Of those five teams that we haven’t rejected out of hand, which one do you want? I’m going to throw out there that VCU and Dayton were both high in the KenPom thanks to coaches who have now left; adding either of them would be a big gamble.
URI still has its talismanic coach for now. They are an incredibly veteran-dependent team; they’ll lose their top three players by usage rate to graduation after this year. If you think Dan Hurley can keep it going through that, maybe they’re your team.
Wichita State just moved conferences. I can’t imagine they’re going to turn the same trick again anytime soon. If they did and if you think Gregg Marshall is sticking around - or that his replacement will keep up Wichita State’s remarkable momentum - then prepare for a real Shocker of a move (I’ve got a degree in this stuff; that’s how I can come up with this wordplay).

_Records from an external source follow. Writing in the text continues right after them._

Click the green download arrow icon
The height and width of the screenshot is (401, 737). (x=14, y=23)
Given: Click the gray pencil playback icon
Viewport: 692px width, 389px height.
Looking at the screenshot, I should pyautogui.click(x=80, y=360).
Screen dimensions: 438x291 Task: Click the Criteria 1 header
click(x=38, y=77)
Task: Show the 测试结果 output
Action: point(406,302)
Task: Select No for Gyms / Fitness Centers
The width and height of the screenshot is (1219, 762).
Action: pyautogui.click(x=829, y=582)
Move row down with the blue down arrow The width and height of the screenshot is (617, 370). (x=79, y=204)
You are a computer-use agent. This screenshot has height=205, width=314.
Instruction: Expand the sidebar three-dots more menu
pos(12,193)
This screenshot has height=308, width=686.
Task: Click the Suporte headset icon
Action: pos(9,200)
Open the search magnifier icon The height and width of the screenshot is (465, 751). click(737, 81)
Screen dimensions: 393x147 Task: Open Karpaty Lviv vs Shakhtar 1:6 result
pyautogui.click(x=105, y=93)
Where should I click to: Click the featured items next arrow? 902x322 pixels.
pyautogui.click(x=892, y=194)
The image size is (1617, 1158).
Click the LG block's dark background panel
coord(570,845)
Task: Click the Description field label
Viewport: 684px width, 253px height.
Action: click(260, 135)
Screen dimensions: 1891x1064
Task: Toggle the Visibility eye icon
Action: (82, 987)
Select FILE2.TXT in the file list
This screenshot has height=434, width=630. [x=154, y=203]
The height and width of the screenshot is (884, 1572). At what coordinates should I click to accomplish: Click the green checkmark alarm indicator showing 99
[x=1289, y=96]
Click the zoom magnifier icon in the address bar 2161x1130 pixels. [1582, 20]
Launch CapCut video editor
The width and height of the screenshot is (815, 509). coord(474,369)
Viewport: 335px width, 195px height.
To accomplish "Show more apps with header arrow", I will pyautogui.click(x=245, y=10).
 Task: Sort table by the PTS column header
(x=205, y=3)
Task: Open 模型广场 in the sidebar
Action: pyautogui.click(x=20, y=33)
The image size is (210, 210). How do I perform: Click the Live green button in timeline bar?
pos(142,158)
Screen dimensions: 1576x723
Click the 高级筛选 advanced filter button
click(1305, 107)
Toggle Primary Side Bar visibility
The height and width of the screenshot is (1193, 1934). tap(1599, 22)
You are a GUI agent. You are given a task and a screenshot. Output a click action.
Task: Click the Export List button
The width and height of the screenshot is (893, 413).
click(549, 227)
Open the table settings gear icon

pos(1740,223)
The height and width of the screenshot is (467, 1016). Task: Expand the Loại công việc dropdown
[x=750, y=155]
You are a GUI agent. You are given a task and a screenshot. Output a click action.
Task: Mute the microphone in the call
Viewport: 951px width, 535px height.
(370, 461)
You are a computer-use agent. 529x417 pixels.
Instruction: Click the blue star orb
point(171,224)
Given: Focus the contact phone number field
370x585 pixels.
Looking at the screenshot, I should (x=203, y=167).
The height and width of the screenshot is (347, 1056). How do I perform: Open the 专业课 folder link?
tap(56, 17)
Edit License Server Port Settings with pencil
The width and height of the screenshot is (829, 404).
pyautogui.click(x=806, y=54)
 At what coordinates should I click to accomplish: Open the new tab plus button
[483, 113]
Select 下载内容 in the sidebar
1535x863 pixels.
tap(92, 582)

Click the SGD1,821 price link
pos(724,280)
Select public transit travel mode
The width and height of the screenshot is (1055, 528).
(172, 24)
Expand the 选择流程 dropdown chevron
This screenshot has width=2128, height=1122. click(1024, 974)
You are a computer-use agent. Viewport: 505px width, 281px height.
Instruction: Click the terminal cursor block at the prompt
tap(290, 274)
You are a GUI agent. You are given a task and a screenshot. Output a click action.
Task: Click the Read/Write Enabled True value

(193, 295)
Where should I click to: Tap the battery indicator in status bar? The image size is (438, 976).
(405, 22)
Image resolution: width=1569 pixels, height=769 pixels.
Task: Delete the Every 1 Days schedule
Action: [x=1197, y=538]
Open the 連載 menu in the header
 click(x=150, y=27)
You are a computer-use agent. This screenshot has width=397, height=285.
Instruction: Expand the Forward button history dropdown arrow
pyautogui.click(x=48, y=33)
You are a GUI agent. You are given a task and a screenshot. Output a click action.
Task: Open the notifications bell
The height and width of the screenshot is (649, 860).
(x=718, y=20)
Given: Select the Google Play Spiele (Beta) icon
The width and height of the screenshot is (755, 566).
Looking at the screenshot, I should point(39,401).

Last up is Davidson. They’re not just Steph Curry’s alma mater; they’re a legit mid-major player. To me, the most appealing part of this program is Bob McKillop. The anti-Mick Cronin, he just flat-out knows how to coach offense. His teams seem to be based on two principles: don’t turn the ball over, and shoot as many threes as possible. The upshot of this is very entertaining basketball; the limitations of this strategy are already being illustrated by Marquette under Coach Wojciehowski (I’m so proud that I can spell that without looking it up).
Coach McKillop is 67 years old; just something to keep in mind.
For people who want to expand, there’s just not a long list of teams that aren’t playing football, aren’t already in a major conference, aren’t way out west, and aren’t sucking at basketball. Abandoning any of those four failsafes risks running the Big East back into the same trouble from which it so narrowly just escaped. The league is perfect the way it is. To try to improve on that might definitionally be a fool’s errand.